I have been scooped on my own work! Deepak has managed to beat me in blogging about my own screencast on the CARMEN project! Seriously though, thanks to Deepak for mentioning the project. I will have to blog harder and faster. As he highlights there are some challenges that the project hopes to address. Apart from the sheer demand for diskspace, one of the major challenges is to provide metadata to describe not only what an item of data is on the system but also how it was generated in the lab. In addition to this we also need a provenance trail describing what has been done on this data such as describing types of analysis to the degree of who authored the code, which version was it, where was it run and so on.
For the lab generation metadata we are trying to bring what we have learnt from within the biology/bionformatics community and take it a step further. We are currently assessing if the FuGE data model can be applied to electrophysiology . This may be achieved by creating an appropriate CARMEN ontology which we intend to align with OBI. It would be interesting to know if this seems like a sensible approach and of any alternatives we could employ.

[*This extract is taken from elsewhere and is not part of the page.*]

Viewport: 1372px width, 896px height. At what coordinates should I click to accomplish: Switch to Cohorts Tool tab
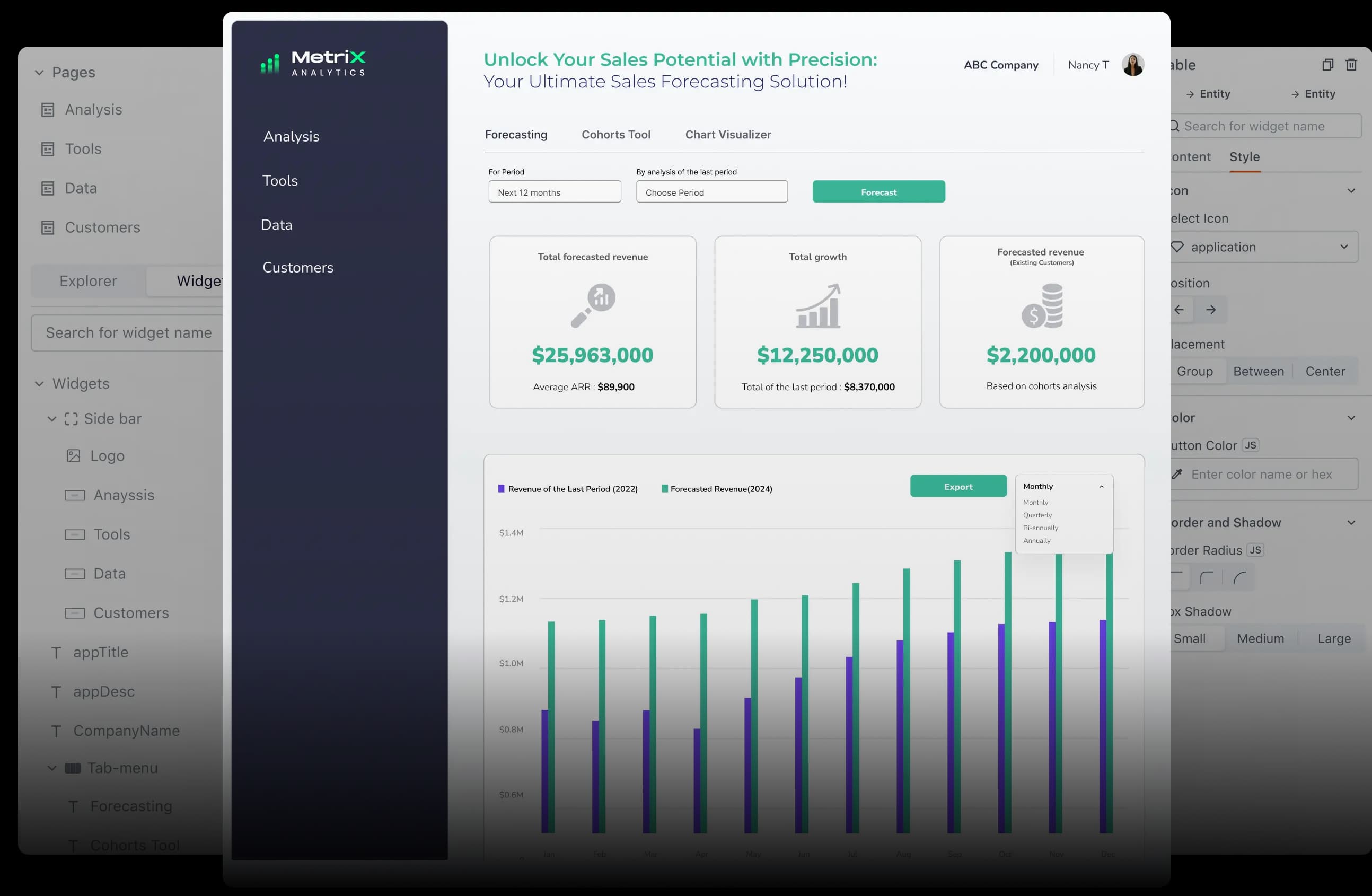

The screencast of some introductory slides about the project and a demo of the current functionality of the CARMEN system can be viewed via the following screencast, hosted on Bioscreencast. I site I like and one which I begining to use more often.
I can seem to get it to embedd with wordpress so here is the link.
#1 by Deepak on November 14, 2007 - 4:02 pm
Frank
You were one of the first people to upload content to Bioscreencast, something we’ll always appreciate.
CARMEN is a great idea, especially since you are capturing all that experiment-related metadata.
As for blogging … easy … all you have to do is lose all semblance of a life 🙂
#2 by Pedro Beltrao on November 14, 2007 - 8:13 pm
Do blog more about the project as you move forward (when you have time of course :), it looks very interesting.